-- Stored items --
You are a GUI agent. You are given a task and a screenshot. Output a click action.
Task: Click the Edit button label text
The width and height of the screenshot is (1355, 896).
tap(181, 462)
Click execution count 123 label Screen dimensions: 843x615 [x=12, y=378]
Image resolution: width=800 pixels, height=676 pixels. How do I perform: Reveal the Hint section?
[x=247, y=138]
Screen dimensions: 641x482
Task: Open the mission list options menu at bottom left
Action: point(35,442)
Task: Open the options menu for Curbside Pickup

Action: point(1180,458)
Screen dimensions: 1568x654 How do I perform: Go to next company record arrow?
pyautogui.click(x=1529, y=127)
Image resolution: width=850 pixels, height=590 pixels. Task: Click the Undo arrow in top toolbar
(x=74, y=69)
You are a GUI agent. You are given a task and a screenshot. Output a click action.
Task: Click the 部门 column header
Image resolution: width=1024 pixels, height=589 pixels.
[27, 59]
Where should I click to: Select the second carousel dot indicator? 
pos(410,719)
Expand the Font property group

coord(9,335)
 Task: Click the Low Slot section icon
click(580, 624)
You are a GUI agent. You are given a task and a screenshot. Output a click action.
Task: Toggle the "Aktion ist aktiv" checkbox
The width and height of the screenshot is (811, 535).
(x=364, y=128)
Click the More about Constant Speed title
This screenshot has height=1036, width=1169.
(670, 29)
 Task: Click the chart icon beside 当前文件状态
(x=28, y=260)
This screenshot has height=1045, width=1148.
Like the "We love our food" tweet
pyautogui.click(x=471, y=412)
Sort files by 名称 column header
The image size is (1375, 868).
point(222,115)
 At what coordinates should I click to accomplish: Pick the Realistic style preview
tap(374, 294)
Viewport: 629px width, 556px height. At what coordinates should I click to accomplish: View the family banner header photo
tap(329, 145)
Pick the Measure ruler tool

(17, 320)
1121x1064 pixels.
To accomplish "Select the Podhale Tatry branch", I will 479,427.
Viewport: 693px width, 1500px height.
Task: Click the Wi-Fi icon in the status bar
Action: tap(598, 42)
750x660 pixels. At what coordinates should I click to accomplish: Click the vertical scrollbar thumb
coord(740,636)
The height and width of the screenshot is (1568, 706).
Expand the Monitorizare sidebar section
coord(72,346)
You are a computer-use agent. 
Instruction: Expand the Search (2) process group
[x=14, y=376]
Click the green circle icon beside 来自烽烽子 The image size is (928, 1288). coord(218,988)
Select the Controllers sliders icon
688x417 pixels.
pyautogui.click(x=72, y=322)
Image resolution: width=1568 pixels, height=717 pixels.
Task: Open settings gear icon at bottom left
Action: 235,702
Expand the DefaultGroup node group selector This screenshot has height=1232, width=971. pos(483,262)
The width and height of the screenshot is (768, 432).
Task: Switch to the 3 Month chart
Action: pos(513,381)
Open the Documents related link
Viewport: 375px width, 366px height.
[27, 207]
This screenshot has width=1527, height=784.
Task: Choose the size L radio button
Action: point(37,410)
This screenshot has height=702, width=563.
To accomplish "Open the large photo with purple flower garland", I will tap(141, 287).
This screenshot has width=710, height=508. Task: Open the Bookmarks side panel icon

-- Task directions --
Show the lines where the word "label" appears in the entries.

-- Exercise answer --
Task: Click the Edit button label text
Click execution count 123 label Screen dimensions: 843x615 [x=12, y=378]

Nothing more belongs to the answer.